Una tarde, luego de que Tomás quedara solo en su oficina, se concertaron para chatear. Carmen ya estaba en la sala cuando Wanda ingresó en ella.

—Hola, te demoraste —escribió Carmen.

Tomás pensó que no era un reproche. No porque las palabras que arrojaba el teclado pudieran interpretarse de otra manera que en su sentido literal. No hay gestos, ni tonos, sólo letras en la pantalla. Aun así, pensó Tomás, ¿por qué podemos enamorarnos a través de esto? ¿No sería el encanto de lo desconocido más que el verdadero amor? ¿O tal vez la posibilidad inicial de liberar lo más oscuro de nuestra persona de manera anónima, de modo engañoso, como él lo había hecho?

—Lo siento —respondió Wanda—, tuve una reunión que se demoró.

—Estaba ansiosa por encontrarnos.

—Lo mismo yo.

—Te extraño, mi amor. ¿Cómo fue tu día?

—Agotador, Buenos Aires es una ciudad alocada, reuniones, juntas, negocios. En fin, aburrido.

—Sí, sé que no te gusta lo que haces, que tu trabajo no te motiva, tengo guardado ese mail, fue una de tus primeras confesiones. ¿Recuerdas?

—Sí, lo recuerdo. Extraño tu cuerpo. Besarte. Cuéntame que has hecho hoy.

—Fui a la biblioteca luego de clase. Quería encontrar El jardín de los suplicios.

—¿Lo hallaste?

—Sí. Leí algunas partes. Tiene cosas realmente repulsivas y descripciones hermosas. Anoté ésta: «Por un refinamiento diabólico, enredábanse a los fustos de aquellas columnas de suplicio calistegias pubescentes, ipomeas de Dauria, lofospermos, coliquintidas, clemátides y astragenos... Escondidos entre las hojas de esas plantas, entonaban los pájaros canciones de amor.»
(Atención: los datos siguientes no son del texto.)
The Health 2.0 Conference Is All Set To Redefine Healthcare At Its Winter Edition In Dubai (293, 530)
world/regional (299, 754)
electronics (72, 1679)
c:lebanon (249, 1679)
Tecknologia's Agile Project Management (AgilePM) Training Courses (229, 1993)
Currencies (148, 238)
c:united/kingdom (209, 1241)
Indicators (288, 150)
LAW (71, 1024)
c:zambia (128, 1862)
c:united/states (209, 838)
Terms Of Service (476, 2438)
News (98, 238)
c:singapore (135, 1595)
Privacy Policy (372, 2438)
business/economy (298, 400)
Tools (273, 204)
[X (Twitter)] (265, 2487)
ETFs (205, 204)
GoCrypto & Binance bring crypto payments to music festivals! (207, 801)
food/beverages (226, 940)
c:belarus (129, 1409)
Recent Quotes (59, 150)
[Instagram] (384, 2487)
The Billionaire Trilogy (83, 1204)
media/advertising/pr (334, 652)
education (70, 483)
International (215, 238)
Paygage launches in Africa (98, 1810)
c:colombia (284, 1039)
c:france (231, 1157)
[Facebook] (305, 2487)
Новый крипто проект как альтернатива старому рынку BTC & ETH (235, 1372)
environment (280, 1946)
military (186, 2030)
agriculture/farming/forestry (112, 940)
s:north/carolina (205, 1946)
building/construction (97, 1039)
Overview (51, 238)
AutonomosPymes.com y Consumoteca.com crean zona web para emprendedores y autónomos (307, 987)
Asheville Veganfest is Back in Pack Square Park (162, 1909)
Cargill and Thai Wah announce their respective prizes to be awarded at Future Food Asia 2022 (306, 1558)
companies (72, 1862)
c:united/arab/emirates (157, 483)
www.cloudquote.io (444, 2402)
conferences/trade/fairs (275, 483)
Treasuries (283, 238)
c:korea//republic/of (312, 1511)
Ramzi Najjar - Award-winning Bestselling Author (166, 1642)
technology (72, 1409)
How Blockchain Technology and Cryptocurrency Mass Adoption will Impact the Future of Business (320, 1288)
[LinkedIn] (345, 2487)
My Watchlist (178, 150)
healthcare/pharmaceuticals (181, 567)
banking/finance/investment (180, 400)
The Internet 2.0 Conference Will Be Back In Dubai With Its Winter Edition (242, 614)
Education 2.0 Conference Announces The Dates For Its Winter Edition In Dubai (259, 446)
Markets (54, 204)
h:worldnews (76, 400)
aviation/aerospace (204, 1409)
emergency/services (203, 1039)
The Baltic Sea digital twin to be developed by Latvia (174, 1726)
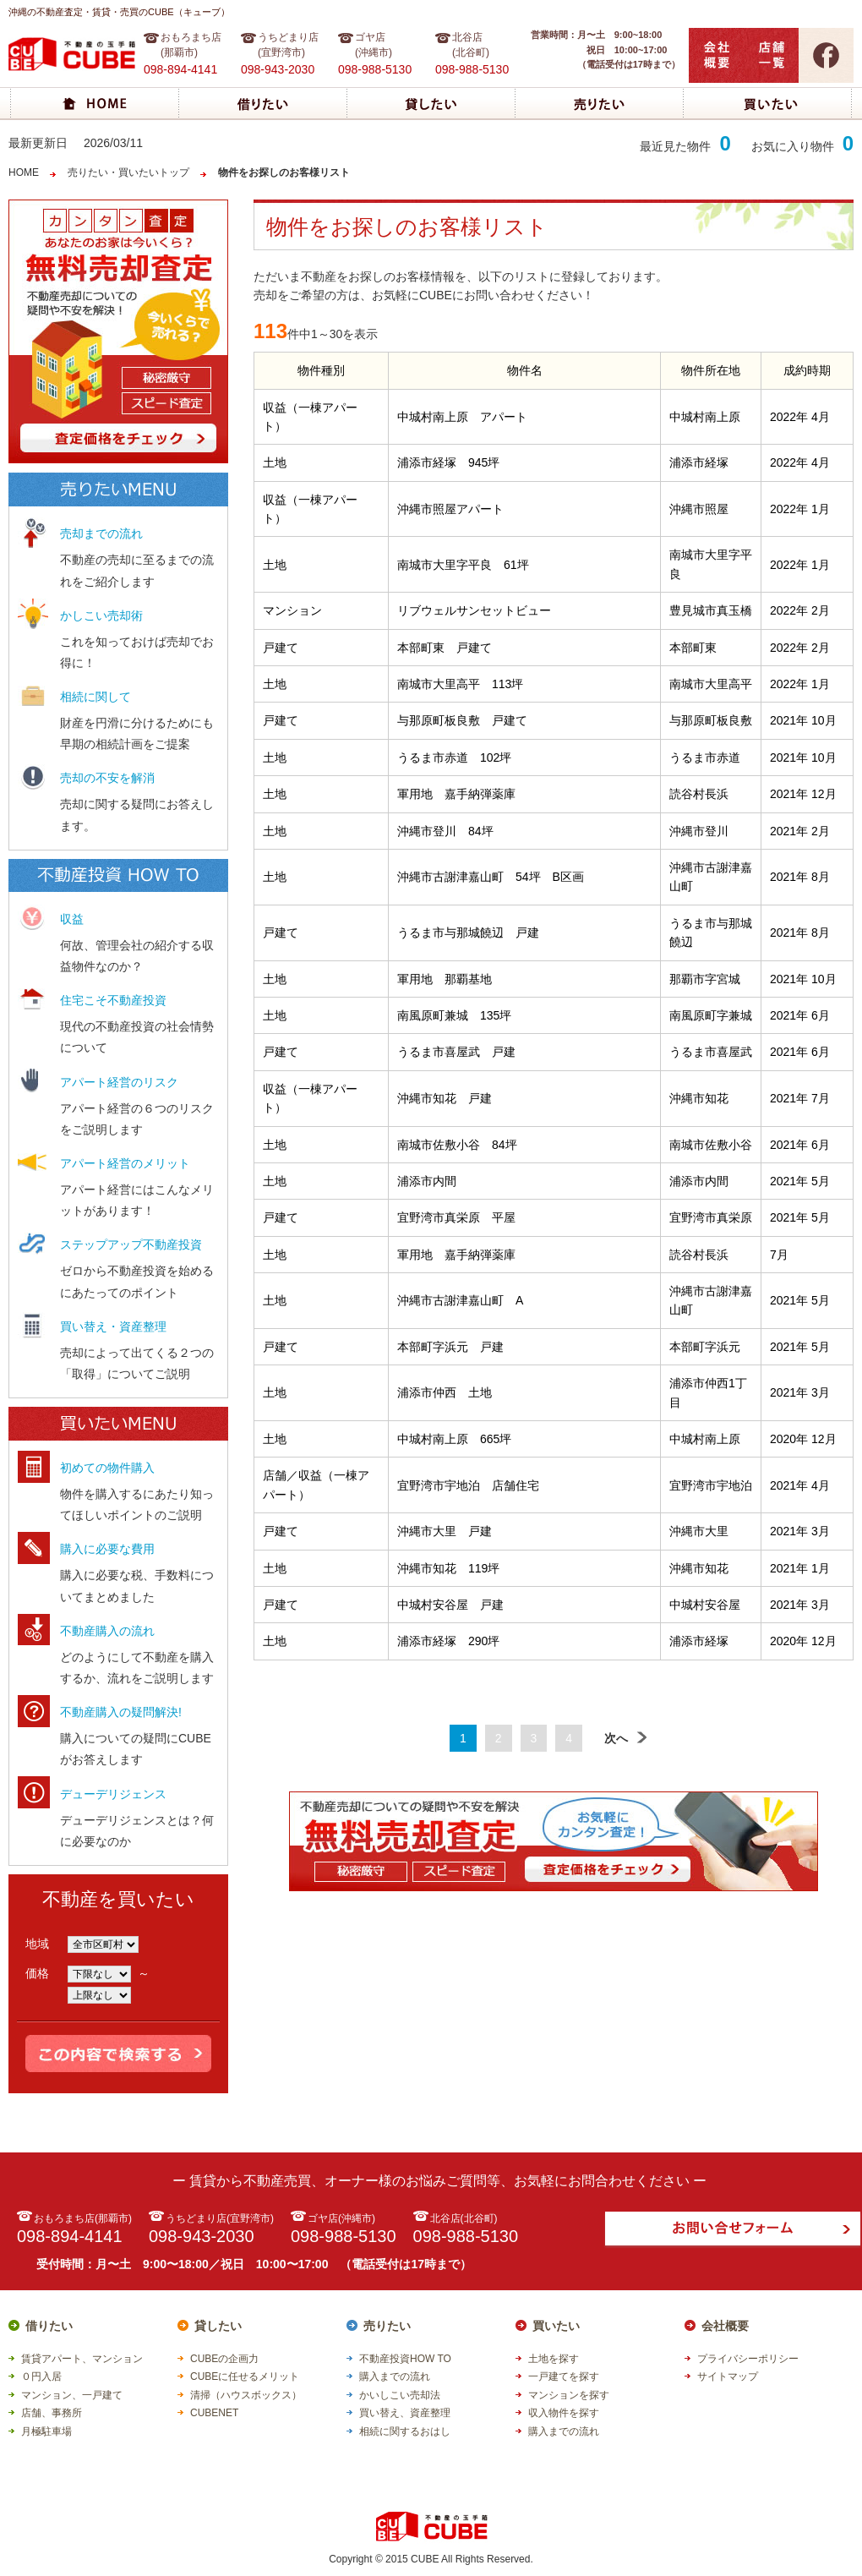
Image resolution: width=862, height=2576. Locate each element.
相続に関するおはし (404, 2431)
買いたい (556, 2326)
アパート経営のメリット (125, 1163)
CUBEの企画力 (224, 2359)
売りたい (387, 2326)
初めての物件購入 (107, 1467)
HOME (23, 172)
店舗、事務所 (51, 2413)
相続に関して (95, 696)
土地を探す (553, 2359)
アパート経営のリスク (119, 1082)
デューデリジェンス (113, 1794)
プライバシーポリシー (748, 2359)
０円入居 (41, 2376)
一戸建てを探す (563, 2376)
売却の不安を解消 (107, 778)
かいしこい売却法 (399, 2395)
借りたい (49, 2326)
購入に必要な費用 (107, 1549)
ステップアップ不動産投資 (131, 1244)
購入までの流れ (394, 2376)
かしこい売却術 (101, 615)
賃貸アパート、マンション (82, 2359)
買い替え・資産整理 (113, 1326)
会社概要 (725, 2326)
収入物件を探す (563, 2413)
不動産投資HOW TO (405, 2359)
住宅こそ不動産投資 (113, 1000)
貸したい (218, 2326)
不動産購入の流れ (107, 1631)
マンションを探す (568, 2395)
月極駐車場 (46, 2431)
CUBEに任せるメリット (244, 2376)
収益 (72, 919)
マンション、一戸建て (72, 2395)
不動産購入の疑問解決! (121, 1712)
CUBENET (214, 2413)
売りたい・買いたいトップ (128, 172)
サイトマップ (727, 2376)
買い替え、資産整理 (404, 2413)
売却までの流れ (101, 533)
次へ (625, 1738)
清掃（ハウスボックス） (246, 2395)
—Lo recuerdo —mintió Tomás, que jamás había leído el libro.

—Y las reflexiones del verdugo, en ese entorno floral, sobre la muerte y el refinamiento. Mira: «extraer la máxima cantidad de dolor con prodigiosos procedimientos que comprimen a esa carne contra el fondo de sus tinieblas y de sus misterios...» Lo dice luego de quejarse que ha sido el progreso occidental el que ha hecho que la ritualidad de la muerte sea «colectiva, administrativa y burocrática».

—¿Y no le encuentras razón?

—Pensando en ti no pude evitar asociar el ritual de la muerte con el amor. El amor es burocrático, y tú lo refinas.

—Gracias, es un halago.

—Sí. Te confieso que en parte me excitó la lectura, aunque no es mi literatura preferida. Pero me ayuda a conocerte.
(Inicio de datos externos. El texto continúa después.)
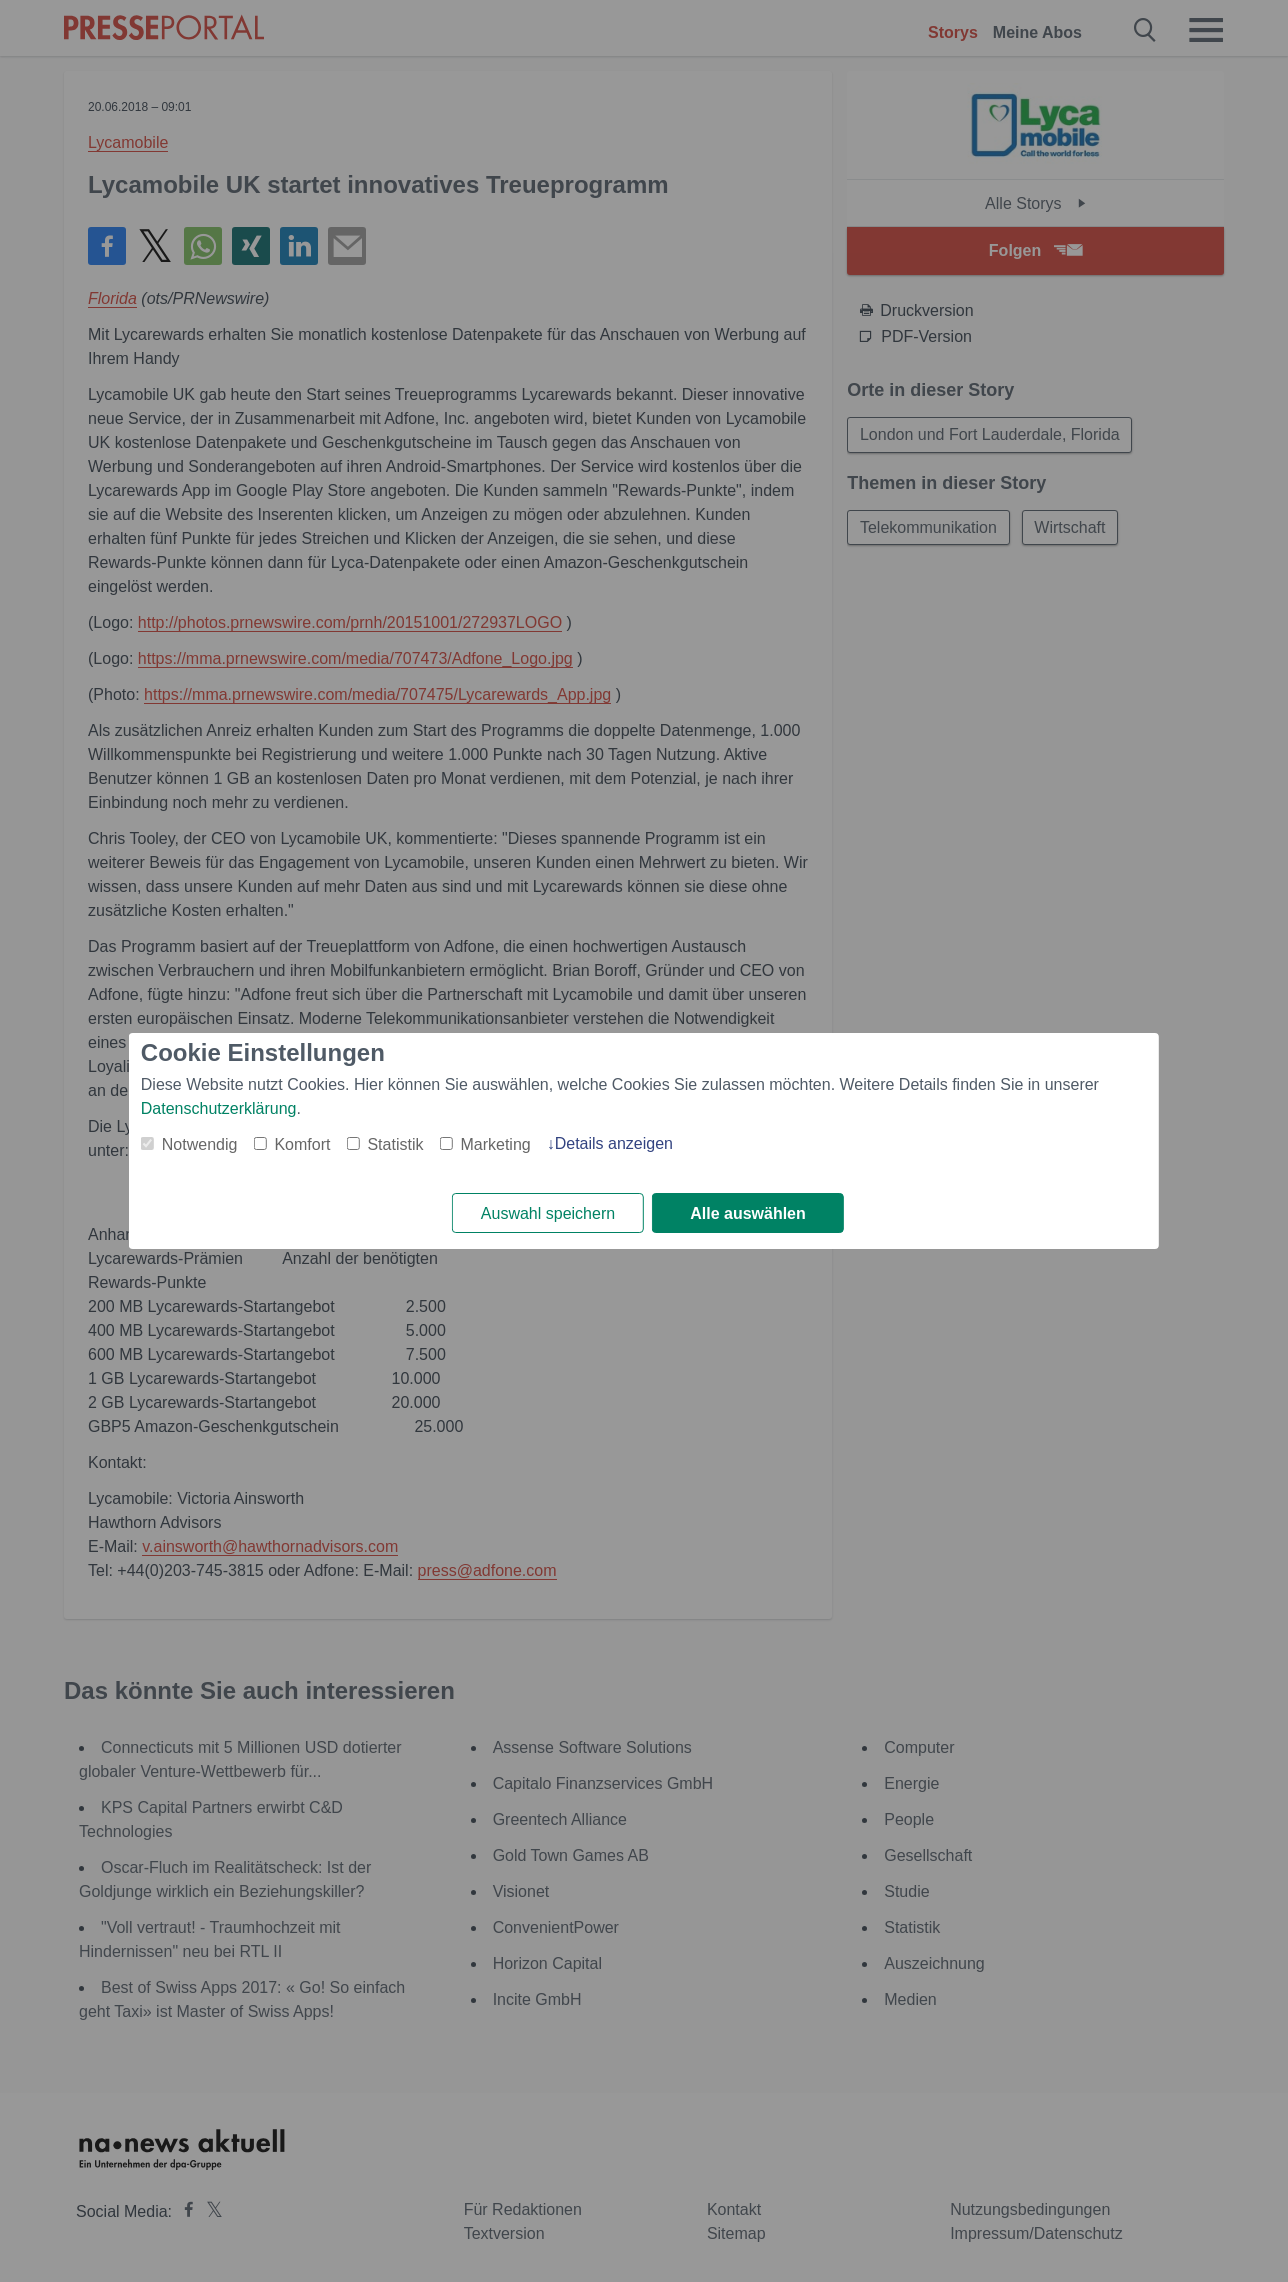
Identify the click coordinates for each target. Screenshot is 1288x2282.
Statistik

—También he buscado en Internet —continuó Carmen— material sobre un personaje que me mencionaste al pasar.

—¿Cuál? —preguntó Tomás fingiendo no recordar—. Me he olvidado.

—Yo lo recuerdo todo de ti. Cuando me sometiste al suplicio de la masturbación, sin dejar de frotarme, y al hacerse mayores mis gritos, te acercaste a mi oído y me dijiste: contigo podría ser hasta la Condesa Bathory. Nunca más me lo mencionaste ni yo te pregunté. Pero recuerdo todo lo que me dices.

—Cuéntame, soy una aficionada a la condesa vampiro.

—Es horrendo. Leí una suerte de catálogo de sus torturas, la elección de jovencitas de entre 12 y 18 años, altas y fuertes para que duraran más en las sesiones de tortura. En la sala, la condesa vestida de blanco ordenaba a sus sirvientas que las flagelaran hasta desgarrarles la piel del cuerpo, esas muchachas se convertían en llagas vivas.

—Sigue.

—No sé, las quemaban con atizadores enrojecidos al fuego; también cercenaban sus dedos con enormes tijeras. En las propias llagas les clavaban agujas y les hacían cortes con navajas.

—Qué más —la urgió Tomás, quería saber hasta dónde había llegado Carmen y qué había experimentado ella con esa lectura.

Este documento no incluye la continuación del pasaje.